• [PROBLEM STATEMENT]
Reproduce, with no alteration, the span of lines that begins at the line containing "The width and" and ends at the last line of the records, both ends included, and nothing else.

###

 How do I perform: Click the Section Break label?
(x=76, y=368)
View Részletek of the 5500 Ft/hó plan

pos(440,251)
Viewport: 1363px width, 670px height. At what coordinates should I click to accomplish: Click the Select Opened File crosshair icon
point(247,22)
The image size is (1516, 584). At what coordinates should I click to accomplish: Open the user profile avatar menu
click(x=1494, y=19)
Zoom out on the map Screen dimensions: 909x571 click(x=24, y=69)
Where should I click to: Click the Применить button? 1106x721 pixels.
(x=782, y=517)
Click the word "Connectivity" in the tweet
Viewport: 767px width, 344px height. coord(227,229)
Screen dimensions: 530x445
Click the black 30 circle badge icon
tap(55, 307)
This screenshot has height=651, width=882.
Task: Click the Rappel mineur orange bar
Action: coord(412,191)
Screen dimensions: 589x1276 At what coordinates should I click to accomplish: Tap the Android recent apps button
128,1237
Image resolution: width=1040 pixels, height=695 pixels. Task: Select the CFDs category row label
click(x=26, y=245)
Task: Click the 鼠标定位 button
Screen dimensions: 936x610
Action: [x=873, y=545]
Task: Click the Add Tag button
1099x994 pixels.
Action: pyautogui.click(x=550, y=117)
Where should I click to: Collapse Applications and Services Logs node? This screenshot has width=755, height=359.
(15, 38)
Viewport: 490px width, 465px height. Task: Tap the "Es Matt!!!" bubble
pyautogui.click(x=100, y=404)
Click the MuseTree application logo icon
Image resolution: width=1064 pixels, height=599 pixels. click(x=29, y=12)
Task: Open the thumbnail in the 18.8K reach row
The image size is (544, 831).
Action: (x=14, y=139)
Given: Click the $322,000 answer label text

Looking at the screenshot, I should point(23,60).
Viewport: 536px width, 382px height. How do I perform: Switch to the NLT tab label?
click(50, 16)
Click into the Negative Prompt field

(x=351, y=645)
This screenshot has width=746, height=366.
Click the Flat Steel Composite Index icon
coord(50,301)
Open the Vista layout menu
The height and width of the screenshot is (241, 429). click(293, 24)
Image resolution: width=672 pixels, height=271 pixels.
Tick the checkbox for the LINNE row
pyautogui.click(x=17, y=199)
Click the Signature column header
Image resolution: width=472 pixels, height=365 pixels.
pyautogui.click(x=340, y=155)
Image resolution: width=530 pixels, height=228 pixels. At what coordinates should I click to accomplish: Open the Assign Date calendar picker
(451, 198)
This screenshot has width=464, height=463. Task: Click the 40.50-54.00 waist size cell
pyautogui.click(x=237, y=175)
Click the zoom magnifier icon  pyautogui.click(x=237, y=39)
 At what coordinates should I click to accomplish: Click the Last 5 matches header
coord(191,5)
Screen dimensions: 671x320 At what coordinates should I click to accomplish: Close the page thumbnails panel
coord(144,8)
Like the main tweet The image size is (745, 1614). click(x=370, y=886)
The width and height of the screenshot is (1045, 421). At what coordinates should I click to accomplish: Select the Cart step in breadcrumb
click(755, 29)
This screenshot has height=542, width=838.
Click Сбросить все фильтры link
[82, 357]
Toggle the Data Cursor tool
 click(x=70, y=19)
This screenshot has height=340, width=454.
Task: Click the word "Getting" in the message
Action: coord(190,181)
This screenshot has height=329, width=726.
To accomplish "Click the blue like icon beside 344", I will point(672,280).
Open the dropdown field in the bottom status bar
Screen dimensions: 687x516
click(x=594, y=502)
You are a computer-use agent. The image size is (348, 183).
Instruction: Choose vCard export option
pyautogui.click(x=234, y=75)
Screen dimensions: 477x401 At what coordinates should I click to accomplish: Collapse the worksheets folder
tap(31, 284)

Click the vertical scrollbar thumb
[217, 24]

###

• [RESULT]
The width and height of the screenshot is (1045, 421). At what coordinates should I click to accomplish: Select the Cart step in breadcrumb
click(755, 29)
This screenshot has height=542, width=838.
Click Сбросить все фильтры link
[82, 357]
Toggle the Data Cursor tool
 click(x=70, y=19)
This screenshot has height=340, width=454.
Task: Click the word "Getting" in the message
Action: coord(190,181)
This screenshot has height=329, width=726.
To accomplish "Click the blue like icon beside 344", I will point(672,280).
Open the dropdown field in the bottom status bar
Screen dimensions: 687x516
click(x=594, y=502)
You are a computer-use agent. The image size is (348, 183).
Instruction: Choose vCard export option
pyautogui.click(x=234, y=75)
Screen dimensions: 477x401 At what coordinates should I click to accomplish: Collapse the worksheets folder
tap(31, 284)

Click the vertical scrollbar thumb
[217, 24]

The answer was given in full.